Document extract »
....
CANBERRA – It may be that Canberra’s decision, announced Tuesday, to purchase a fleet of 12 French submarines to replace its aging Collins-class submarines will prove to be the right outcome arrived at by a messy process that is bound to leave bruised feelings in Tokyo.
There were three equally compelling considerations at play in the decision on the next-generation submarines: the submarine that best met Australia’s distinctive defense requirements; the need to manage alliance and bilateral relations with Washington, Tokyo, Berlin and France; and the wish to generate employment and create-cum-sustain domestic defense manufacturing capability. It remains to be seen if the decision to go with the French option will create more irritable dissatisfaction than domestic and international recognition that it was the correct choice.
The announcement caps the most important naval acquisition decision for Australia’s defense industry in 30 years. The deal is worth 50 billion Australian dollars and the submarines will be the most potent weapon in Australia’s military armory. Most, if not all, of the submarines will be built in Adelaide using Australian steel. The first of them are scheduled to be commissioned in the early 2030s and they should be in service into the 2060s.
....
Problem »
Continue the piece on Australia's submarine purchase from where it stops.

Supplied information »
....
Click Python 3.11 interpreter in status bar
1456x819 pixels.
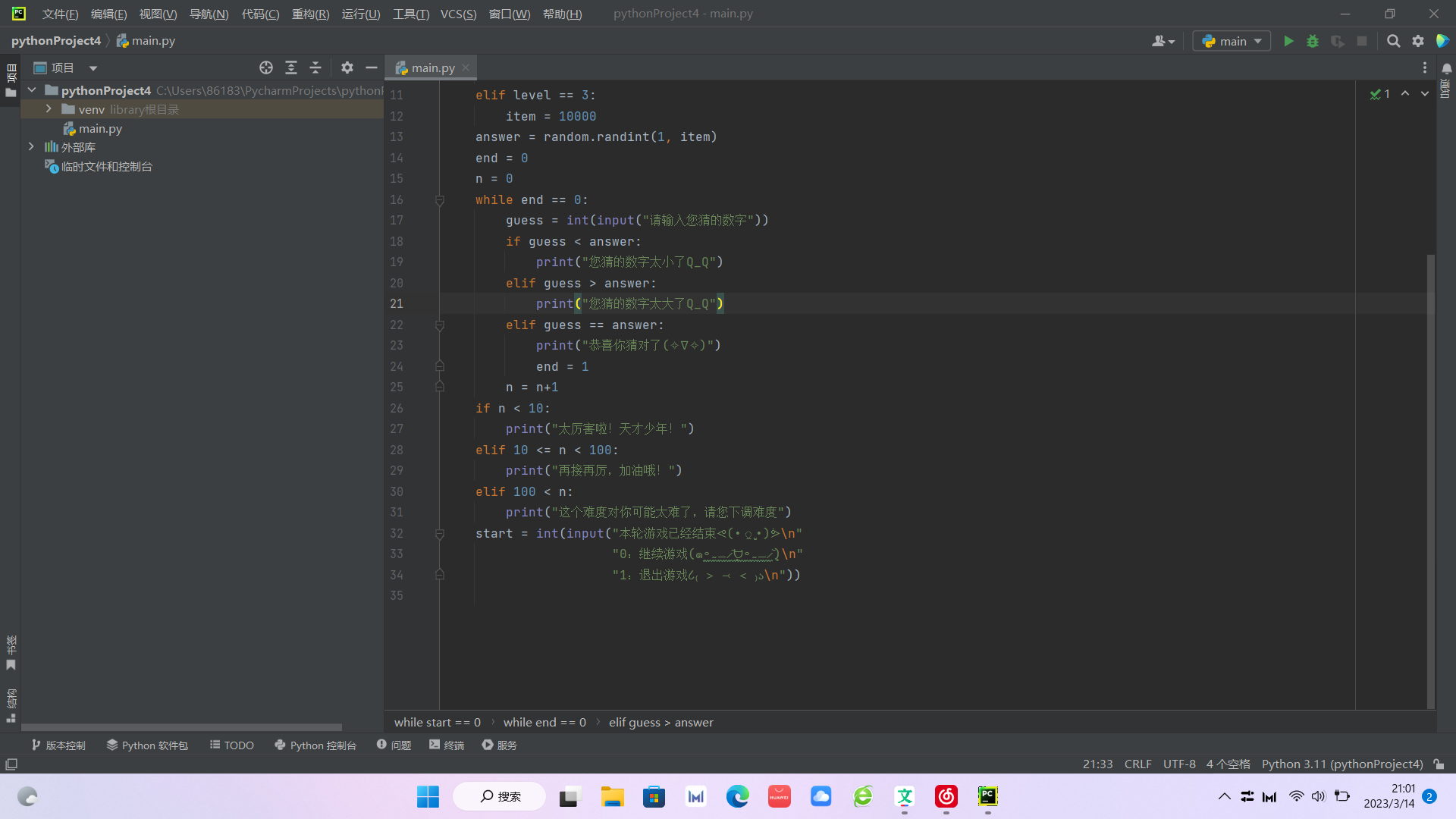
....
Written response »
Announcing the decision in Adelaide, Prime Minister Malcolm Turnbull said it would generate an additional 2,800 Australian jobs. The technical advice to the Cabinet’s national security committee was that the French bid would best meet Australia’s unique requirements, as a geographically isolated, maritime trading continent-nation, of force-projection, deterrence and sea denial. Half the world’s submarines might be operating in Australia’s maritime region by 2035, according to Defense Minister Marise Payne. Australia was looking for long-range submarines that are quiet, hard to detect, can remain undisturbed for extended periods of time and have advanced sensor technology to detect other vessels.
For Japan the deal was principally strategic; for France and Germany it was essentially commercial. In partnership with a consortium led by Mitsubishi Heavy Industries, Tokyo — the one-time front-runner — offered an evolved version of its 4,000-ton Soryu-class submarine. To accommodate Australia, the submarine would be 6 to 8 meters longer to provide additional fuel and battery space for increased range, and to fit the taller Australian crew. Germany’s Thyssenkrupp bid to build a 4,000-ton diesel-electric submarine of a new design and technology, and a digital manufacturing model for Australia. France offered a 4,500-ton conventionally powered version of its 4,700-ton nuclear-powered Barracuda submarine, using an advanced pump jet-propulsion system significantly quieter than a propeller, making the submarine much harder to detect.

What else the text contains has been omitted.